Youth Savings Pilot Program
Youth Savings Pilot Program
“Linking financial education with an opportunity to open a safe, low-cost savings account can help young people better develop good savings habits and promote financial inclusion for students and their families . . . ”
FDIC Chairman Martin J. Gruenberg
Many banks report having relationships with schools to offer financial education and options to open savings accounts; however, some banks have questions on how best to support youth savings and financial education, and there is limited information on how successful bank-school partnerships make a positive impact in an efficient and effective manner.
The FDIC Youth Savings Pilot Program seeks to identify and highlight promising approaches to offering financial education tied to the opening of safe, low-cost savings accounts to school-aged children and youth. Phase I includes institutions currently working with schools or nonprofit organizations that help students open savings accounts in conjunction with financial education programs during the 2014-15 and 2015-16 school years. Phase II includes institutions that are implementing new or expanded youth savings account programs during the 2015-16 school year.
Over the course of the Pilot, participants are connected with one another and technical assistance resources to identify, develop, and share best practices. FDIC staff also helps Pilot participants troubleshoot implementation challenges.
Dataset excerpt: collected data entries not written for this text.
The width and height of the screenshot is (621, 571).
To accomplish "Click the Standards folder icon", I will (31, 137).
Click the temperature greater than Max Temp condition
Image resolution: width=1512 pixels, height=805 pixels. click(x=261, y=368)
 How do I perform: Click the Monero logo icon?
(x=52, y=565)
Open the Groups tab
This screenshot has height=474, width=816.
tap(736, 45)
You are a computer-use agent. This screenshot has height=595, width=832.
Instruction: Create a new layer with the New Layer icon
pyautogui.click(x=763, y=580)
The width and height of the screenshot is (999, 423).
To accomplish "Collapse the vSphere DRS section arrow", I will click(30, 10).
We are collecting basic information from Pilot participants to document innovative practices and assess success of the initiative. In general, data are collected three times each semester (the start, midpoint, and end). Data are collected as an aggregate average from each institution. In addition to communicating with the bankers participating in the Pilot, we may contact school or non-profit organization representatives to learn more about their experiences. The data will include, for example, the number of accounts opened, the average saved in the accounts, indications on whether the youth accounts helped the institution establish account relationships with the parents, the on-boarding process for the accounts, the financial education strategy used and its reception, the longevity of account relationships, whether banks felt satisfied with their work with the school, and whether the bank’s expectations were met.
Findings from the Pilot are expected to heighten awareness and understanding of how youth savings programs can effectively be carried out consistent with Customer Identification Program (CIP) requirements and other regulatory expectations. The FDIC plans to issue a report in the fall of 2016 to communicate lessons learned from the Pilot and offer promising practices for banks to work with schools or other organizations to combine financial education with access to a savings account.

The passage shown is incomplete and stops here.